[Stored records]
━━━━━━
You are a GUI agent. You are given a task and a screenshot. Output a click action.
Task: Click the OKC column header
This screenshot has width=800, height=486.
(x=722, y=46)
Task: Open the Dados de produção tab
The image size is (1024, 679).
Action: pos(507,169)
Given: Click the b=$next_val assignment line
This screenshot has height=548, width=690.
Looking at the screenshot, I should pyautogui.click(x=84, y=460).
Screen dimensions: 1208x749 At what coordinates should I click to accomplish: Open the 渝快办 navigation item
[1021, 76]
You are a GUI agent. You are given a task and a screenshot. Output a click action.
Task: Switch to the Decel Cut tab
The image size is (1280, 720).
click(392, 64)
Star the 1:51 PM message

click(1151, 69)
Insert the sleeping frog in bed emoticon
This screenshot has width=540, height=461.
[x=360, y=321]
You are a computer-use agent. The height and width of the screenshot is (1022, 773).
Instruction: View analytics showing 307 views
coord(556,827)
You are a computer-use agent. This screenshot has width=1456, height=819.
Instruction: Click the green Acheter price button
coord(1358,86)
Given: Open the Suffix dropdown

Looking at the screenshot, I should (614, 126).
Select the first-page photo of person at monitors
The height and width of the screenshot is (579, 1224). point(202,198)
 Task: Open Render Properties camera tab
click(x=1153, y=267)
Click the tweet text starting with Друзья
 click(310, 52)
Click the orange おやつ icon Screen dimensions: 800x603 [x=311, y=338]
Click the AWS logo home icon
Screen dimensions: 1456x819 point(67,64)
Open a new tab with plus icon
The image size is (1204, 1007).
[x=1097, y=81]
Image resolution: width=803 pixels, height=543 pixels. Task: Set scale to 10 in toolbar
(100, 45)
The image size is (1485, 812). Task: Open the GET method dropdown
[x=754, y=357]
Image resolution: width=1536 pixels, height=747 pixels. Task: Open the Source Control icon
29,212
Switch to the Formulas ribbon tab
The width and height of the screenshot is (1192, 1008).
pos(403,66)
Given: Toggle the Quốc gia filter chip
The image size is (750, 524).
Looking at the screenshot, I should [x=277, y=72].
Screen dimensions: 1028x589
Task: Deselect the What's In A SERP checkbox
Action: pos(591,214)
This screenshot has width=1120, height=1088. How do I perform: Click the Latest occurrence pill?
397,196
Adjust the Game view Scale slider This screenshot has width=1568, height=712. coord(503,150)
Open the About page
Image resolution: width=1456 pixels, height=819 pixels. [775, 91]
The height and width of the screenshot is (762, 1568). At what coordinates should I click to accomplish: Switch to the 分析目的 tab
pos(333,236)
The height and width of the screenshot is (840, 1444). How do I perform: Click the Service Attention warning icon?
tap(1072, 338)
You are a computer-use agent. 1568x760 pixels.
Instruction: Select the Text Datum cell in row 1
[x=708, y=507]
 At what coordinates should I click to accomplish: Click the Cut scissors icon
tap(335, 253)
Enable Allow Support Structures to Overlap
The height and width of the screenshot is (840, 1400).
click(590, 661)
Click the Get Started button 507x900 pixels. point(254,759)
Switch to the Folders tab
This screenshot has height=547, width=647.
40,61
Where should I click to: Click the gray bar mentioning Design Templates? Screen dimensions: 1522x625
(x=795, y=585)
━━━━━━
Request :: Rewrite the stretch of the records from the line containing "Switch to the Formulas ribbon tab" through the line containing "Adjust the Game" as a numbered list, one line per item, leaving out any blank lines.

Worked answer ::
1. Switch to the Formulas ribbon tab
2. The width and height of the screenshot is (1192, 1008).
3. pos(403,66)
4. Given: Toggle the Quốc gia filter chip
5. The image size is (750, 524).
6. Looking at the screenshot, I should [x=277, y=72].
7. Screen dimensions: 1028x589
8. Task: Deselect the What's In A SERP checkbox
9. Action: pos(591,214)
10. This screenshot has width=1120, height=1088. How do I perform: Click the Latest occurrence pill?
11. 397,196
12. Adjust the Game view Scale slider This screenshot has width=1568, height=712. coord(503,150)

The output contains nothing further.